Marion Rae February 18, 2024

Endeavour Energy will replace noisy helicopters with stealthy drones for its annual safety checks of over 13,000 kilometres of power lines in bushfire-prone areas.

“The upcoming bushfire season is especially concerning because the current summer’s rains and high temperatures have supercharged forest undergrowth,” according to Steve Lette, head of digital at Endeavour.

Previously, helicopters were the go-to choice for the NSW power distribution network that operates in Sydney’s western outskirts, the Blue Mountains, Southern Highlands, Illawarra and South Coast.

But Mr Lette said helicopters caused problems because of their noise level, particularly for customers with livestock.

“The introduction of drones equipped with high-resolution cameras and advanced sensors aims to mitigate these issues,” he said.

Under the control of a licensed operator, the gadgets work more quietly, follow pre-programmed flight paths and are designed to fly directly above powerlines which minimises the need to cross residential areas or farmland.

“They capture precise images of electrical assets, even in hard-to-reach locations,” Mr Lette said.

More than 2.4 million people rely on the poles and wires, and don’t want a repeat of devastating 2019/20 bushfires that choked the region and cut essential services.

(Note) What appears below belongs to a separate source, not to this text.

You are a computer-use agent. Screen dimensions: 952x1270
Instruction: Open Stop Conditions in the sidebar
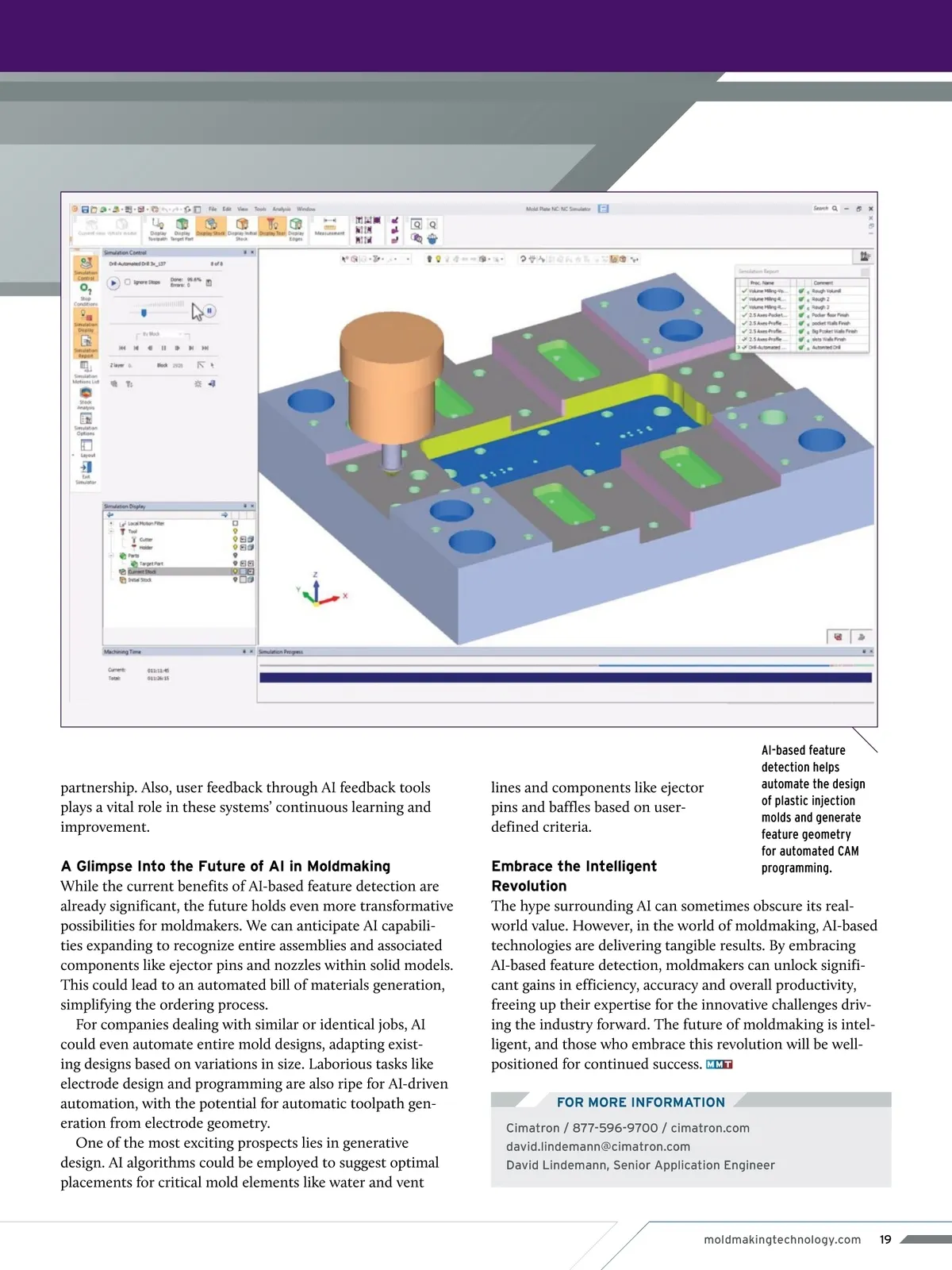(86, 294)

Two of the worst affected coastal towns were the first to be equipped with a “community microgrid” to make them more independent during power outages.

Endeavour said around 100 homes in Bawley Point and Kioloa were fitted with subsidised solar panels or batteries in 2023 to help create the first microgrid of its kind in NSW.

To keep residents informed of drone flights, customers will receive SMS notifications in advance of an inspection near their property.